Harry le porge la seconda foto. È stata scattata pochi mesi prima, il giorno del suo trentanovesimo compleanno: lui è seduto davanti alla torta, Ginny è dietro di lui in piedi tra James ed Al; sulle sue gambe, invece, c’è Lily che gli accarezza dolcemente la guancia.
“Lei è mia figlia: si chiama Lily” indica Harry.
“Ha i capelli rossi” sussurra zia Petunia “è molto bella. Hai una bella famiglia e ne sono contenta”.
Il silenzio piomba di nuovo tra loro: ci sarebbero tante cose di cui parlare ma è troppo tardi. È andata così. Harry ripone di nuovo le foto nel portafogli.
“Oggi è il suo compleanno” esclama stancamente Zia Petunia, con una lacrima che scende di nuovo giù “Di Lily. Avrebbe compiuto sessant’anni. Non me ne sono mai dimenticata”.
Harry annuisce e riesce solo a dire “Lo so. Stamattina le ho portato dei fiori. Vado sempre a trovarli al cimitero quando posso”.

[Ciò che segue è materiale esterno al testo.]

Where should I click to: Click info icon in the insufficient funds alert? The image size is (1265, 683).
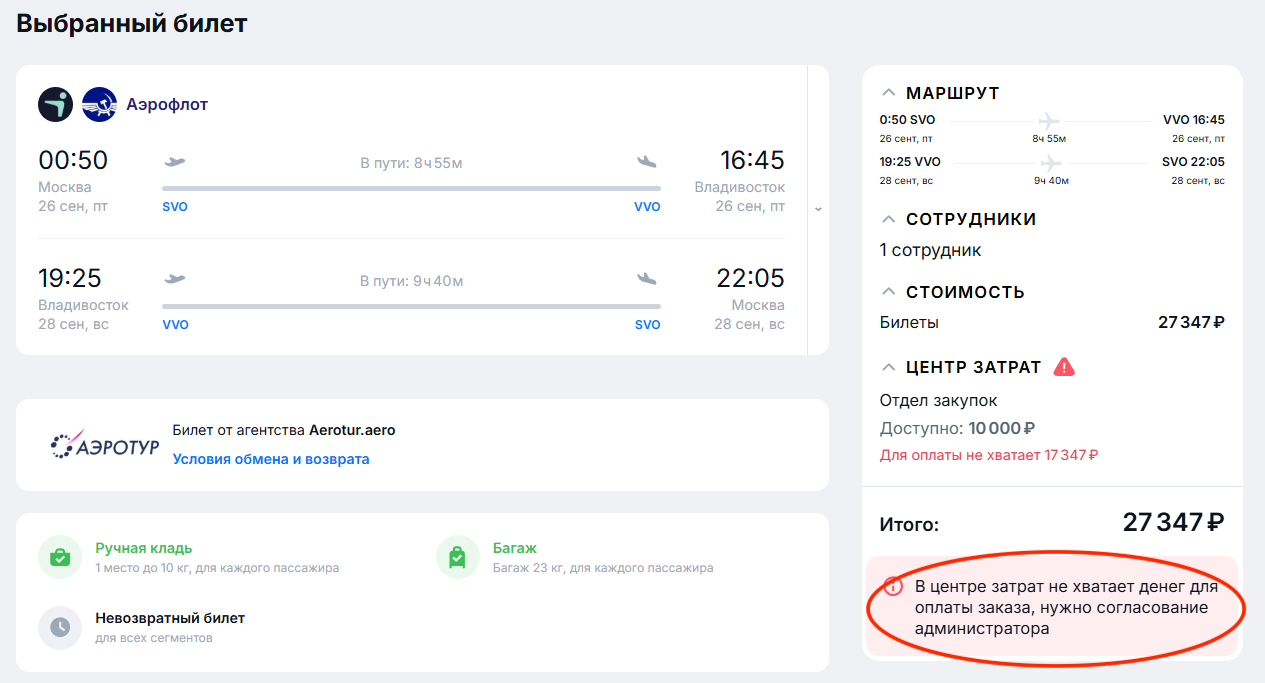893,587
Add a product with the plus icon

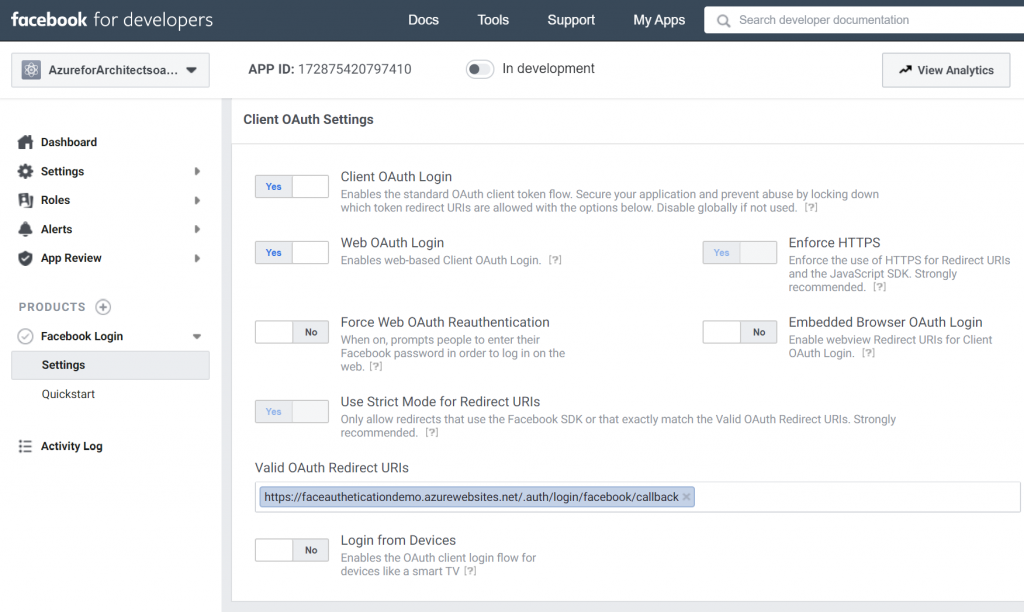tap(103, 307)
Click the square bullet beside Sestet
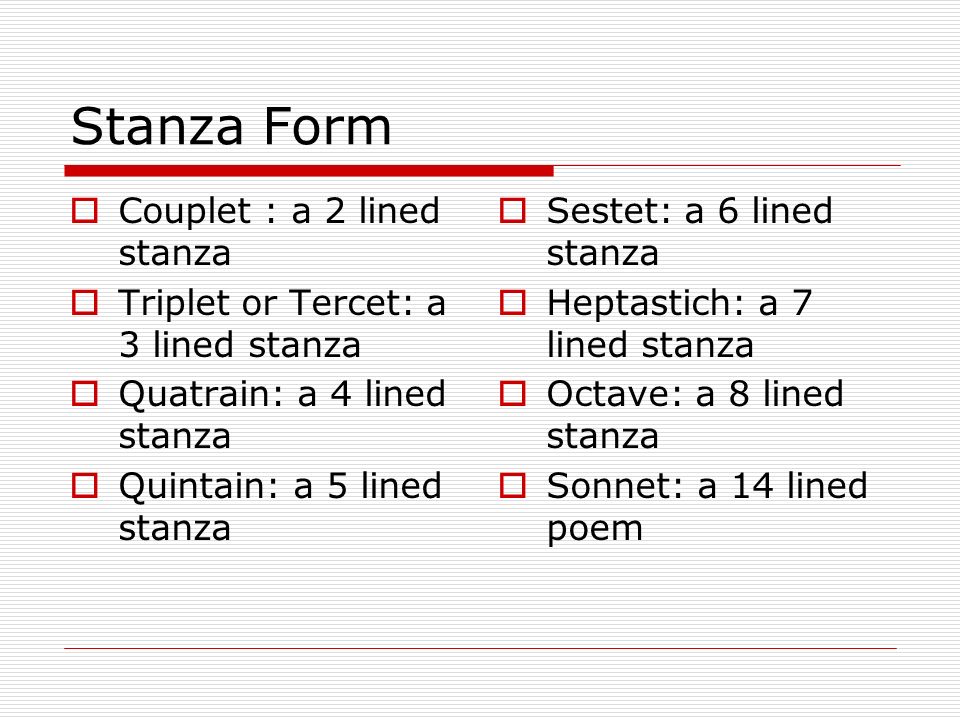This screenshot has height=720, width=960. point(512,211)
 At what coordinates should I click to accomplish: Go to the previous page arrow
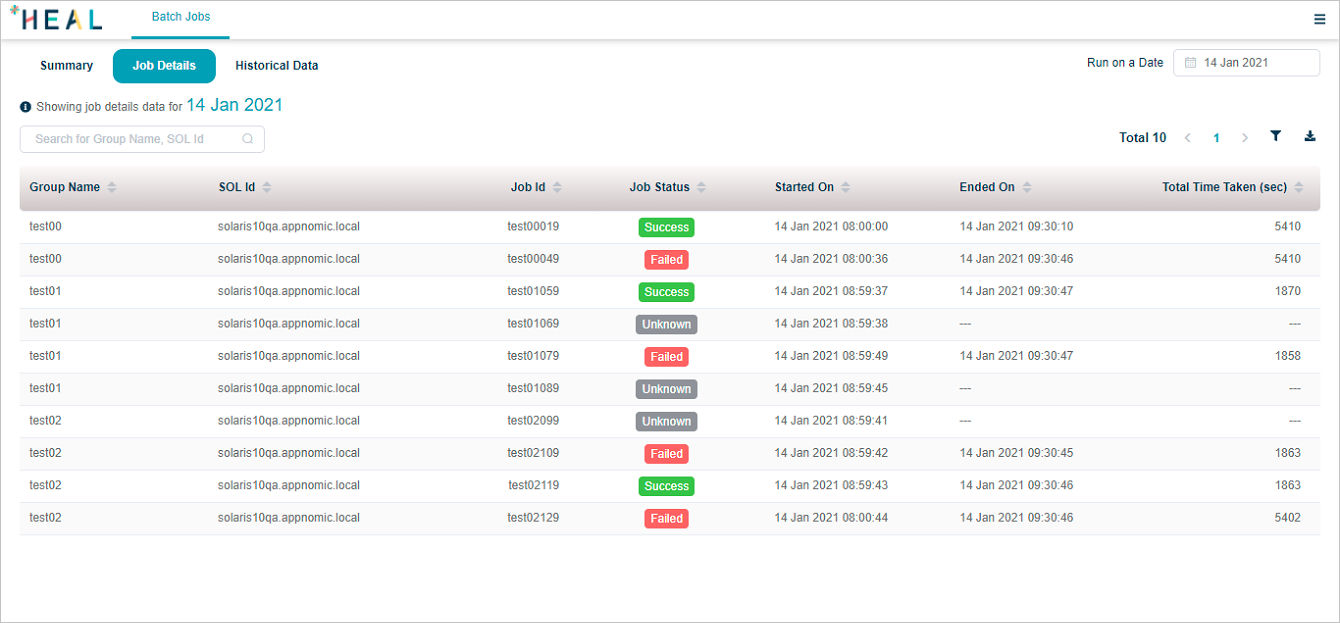point(1188,138)
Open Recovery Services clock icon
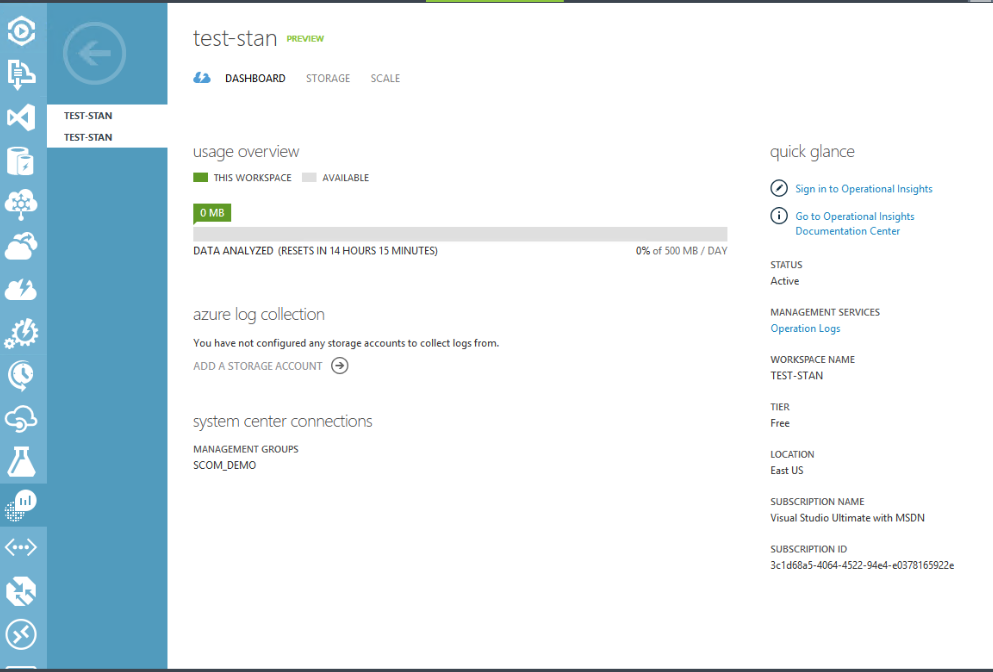 coord(21,375)
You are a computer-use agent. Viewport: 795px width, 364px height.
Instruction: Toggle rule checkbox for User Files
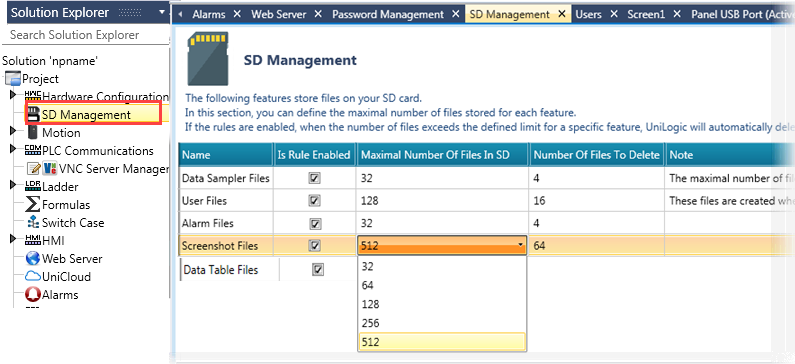point(315,201)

Zia Petunia abbassa gli occhi, più tristi e doloranti che mai.
“Credo che questo sia un addio, no? Del resto, anche non dovessi morire domani, non credo di riuscire a vivere per i prossimi ventidue anni. Forse avremmo dovuto parlare prima così ma immagino che sia davvero tardi” aggiunge con un tono di amarezza che Harry non le ha mai sentito.
“Immagino di sì. Grazie per avermi consentito di vivere” dice Harry alzandosi dalla sedia.
Si china e le dà un bacio sulla fronte: forse l’unico reale gesto d’affetto che ci sia mai stato tra lui e sua zia. 
Dopotutto, pensa, sta morendo: o ora o mai più.
Mentre sta per uscire, sua zia lo richiama indietro un’ultima volta.
“Harry, per piacere, non dimenticare mai il compleanno di Dudley. Sei l’unico fratello che ha”.
 
Godric’s Hollow
È stata una giornata pesante per Harry, una di quelle che non dimenticherà mai nella sua vita. Una volta tornato a casa, ha raccontato tutto a sua moglie di quella conversazione surreale con la donna che lo ha cresciuto, che gli ha dato la possibilità di vivere ma che non è mai riuscita a dargli affetto, di quel sentimento indecifrabile che provava nei confronti di sua sorella, per la quale non è mai riuscita a smettere di provare affetto ma che non è mai riuscita a perdonare per essere una spostata.
Questa sera non bevono vino elfico ma un po’ di Whiskey Incendiario che ha mandato Hannah Paciock. 
“Ne abbiamo bisogno” dice Ginny nel versarlo.
Sono le dieci e dieci quando il telefono squilla di nuovo ma stavolta Harry sa cosa è successo prima ancora di rispondere e non può far a meno di pensare alla beffa del destino che ha unito in quel giorno le due sorelle Evans, indissolubilmente.
Il 30 gennaio 1960 era nata Lily Evans. 
Il 30 gennaio 2020, dalle nove Petunia Evans non c’è più e l’unica cosa che Harry riesce a pensare è che, forse, finalmente lei e sua madre si sono ritrovate.